Cellist Zuill Bailey is set to perform alongside the Columbus Symphony Orchestra Jan. 29 and Feb. 1.
Credit: Courtesy of Rolanda Copley

The Columbus Symphony Orchestra’s sixth segment in its Masterworks series, Romantic Passions, plans to showcase music representative of the Romantic era.

The performance works scheduled to be performed Friday and Saturday are Antonín Dvořák’s “Cello Concerto in B Minor,” César Franck’s symphony in D minor and Edvard Grieg’s “Peer Gynt Suite No. 1.”

Jacques Lacombe, music director of the New Jersey Symphony Orchestra, is slated to be a guest conductor at the CSO for the evening. Also scheduled to perform as a guest is prominent cellist Zuill Bailey, a University of Texas at El Paso professor of cello whose album, “Britten Cello Symphony/Cello Sonata,” has reached No. 1 on the Classical Billboard Charts. He is slated to perform Dvorák’s “Cello Concerto.”

Bailey has been playing music since he was a small child, and explained that this particular cello concerto is close to his heart.

“This is one of the first pieces that I played in public. One of my earliest memories is performing it with a youth symphony.”

However, Bailey also said his fond memories aren’t the only reason why he likes this piece of music.
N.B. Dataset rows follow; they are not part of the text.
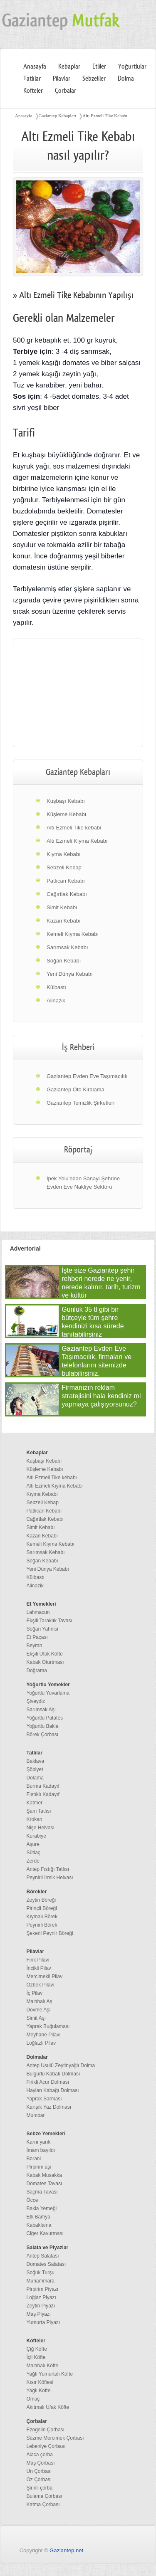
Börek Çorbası (43, 1734)
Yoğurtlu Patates (45, 1718)
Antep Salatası (43, 2256)
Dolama (35, 1778)
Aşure (33, 1844)
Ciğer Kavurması (45, 2233)
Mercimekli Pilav (45, 1976)
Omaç (33, 2399)
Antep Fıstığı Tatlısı (48, 1869)
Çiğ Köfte (37, 2349)
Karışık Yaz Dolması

“This piece is considered by most to be arguably the greatest cello concerto ever written and is one of the finest concertos for any instrument,” Bailey said. “I feel as though I’m tied to the front of a freight train with this piece — it has such power.”

Guest conductor Lacombe said the pieces were selected for the Masterworks series because they were all written around the same time, in three different nationalistic styles, but each piece was influenced by the German tradition in some way.
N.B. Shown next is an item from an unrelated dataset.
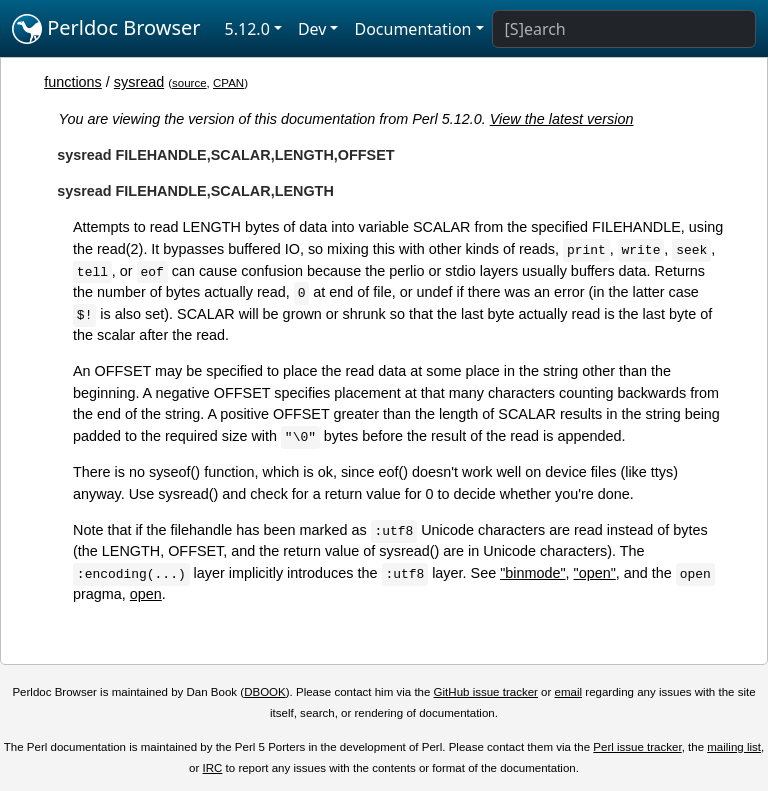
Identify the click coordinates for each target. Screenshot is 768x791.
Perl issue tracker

“It’s very interesting how they were able to bring out their own nationality, but through German influence.” Lacombe said. “The structure of the music was important — German music is built from the bottom up. In all those pieces, the music is an expression of passion, going forward, and then holding back. It is very passionate in the way the phrases are built.”

Franck talent as an organist is reflected in his music, Lacombe continued.

“Franck was an organist — you can hear this in his music,” Lacombe said. “In the score, there’s a lot of effects of soft to loud back to soft, it swells quickly. That comes directly from organ music. Frank tried to replicate what he did with his organ.”

However, not all of the music selections were originally well-received, said Christopher Purdy, WOSU Classical 101.1 FM host and pre-concert lecturer for the CSO.

“Franck’s ‘Symphony in D Minor’ is a big, sweeping, dramatic symphony, but the premiere was not well-liked. In fact, the orchestra did not even want to play it,” Purdy said. “People walked out. Franck was known as an organist, a builder, an outsider.”

In spite of this fact, Purdy said he thought the work was wonderful.

“This piece is very audience-friendly. You could leave humming the tunes,” he said.

The Columbus Symphony Orchestra is scheduled to perform the pieces at the Ohio Theatre, located at 39 E. State St. Performances are set to start each night at 8 p.m. on both Wednesday and Saturday, with tickets starting at $25 on Ticketmaster.